Parte de un archivo de datos
▽

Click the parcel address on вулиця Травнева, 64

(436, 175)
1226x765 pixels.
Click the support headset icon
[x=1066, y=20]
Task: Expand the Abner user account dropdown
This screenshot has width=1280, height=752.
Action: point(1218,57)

△
▽

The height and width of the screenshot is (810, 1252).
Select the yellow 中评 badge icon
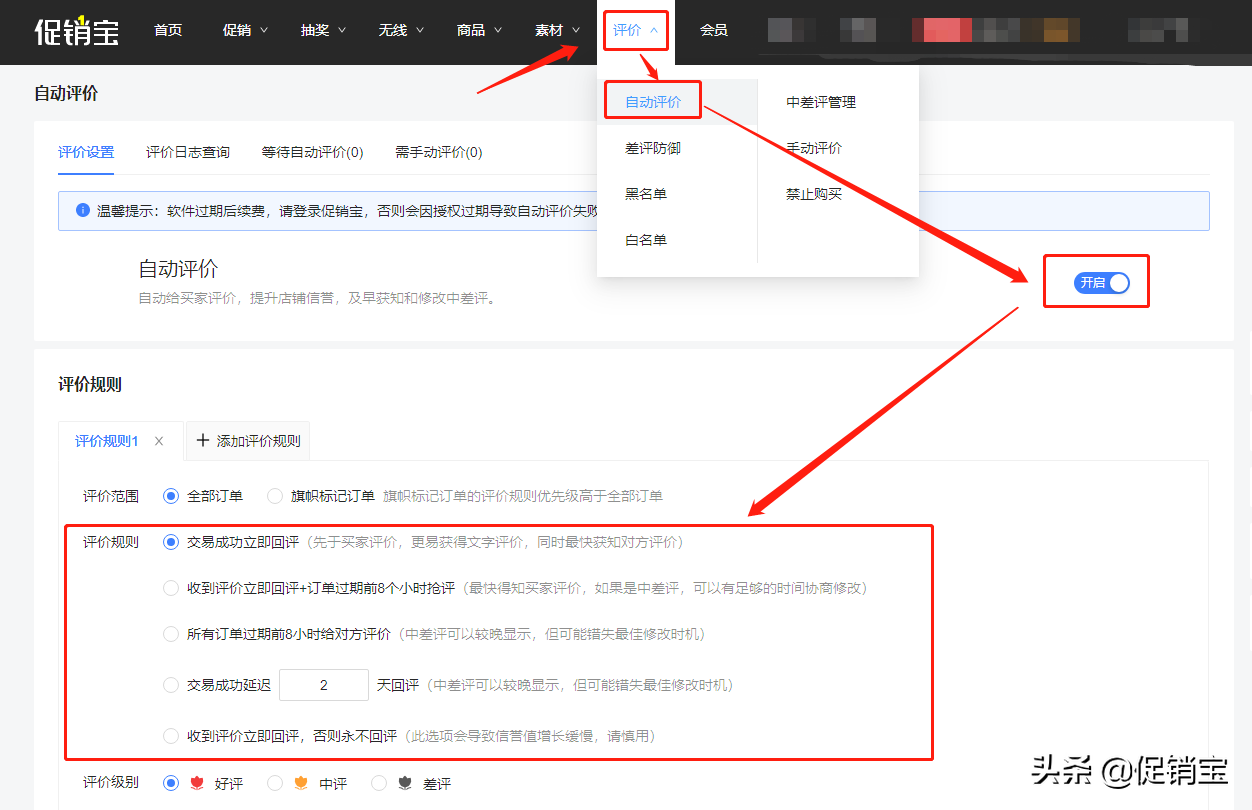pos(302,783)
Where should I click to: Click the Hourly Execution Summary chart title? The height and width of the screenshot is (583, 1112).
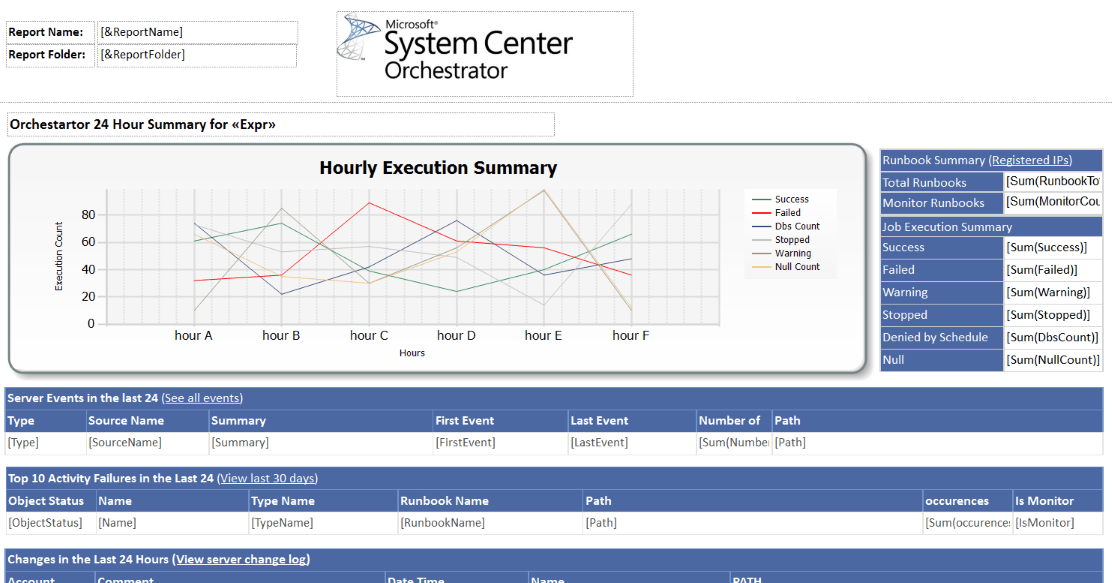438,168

△

▸ Lo que se pide
En el material, renombra "support headset icon" como "customer service icon". Hazlo desde la línea que contiene "1226x765 pixels." hasta la que contiene "Action: point(1218,57)", ambas incluidas, y reproduce solo esas líneas sin ningún otro cambio.

▸ Solución propuesta
1226x765 pixels.
Click the customer service icon
[x=1066, y=20]
Task: Expand the Abner user account dropdown
This screenshot has width=1280, height=752.
Action: point(1218,57)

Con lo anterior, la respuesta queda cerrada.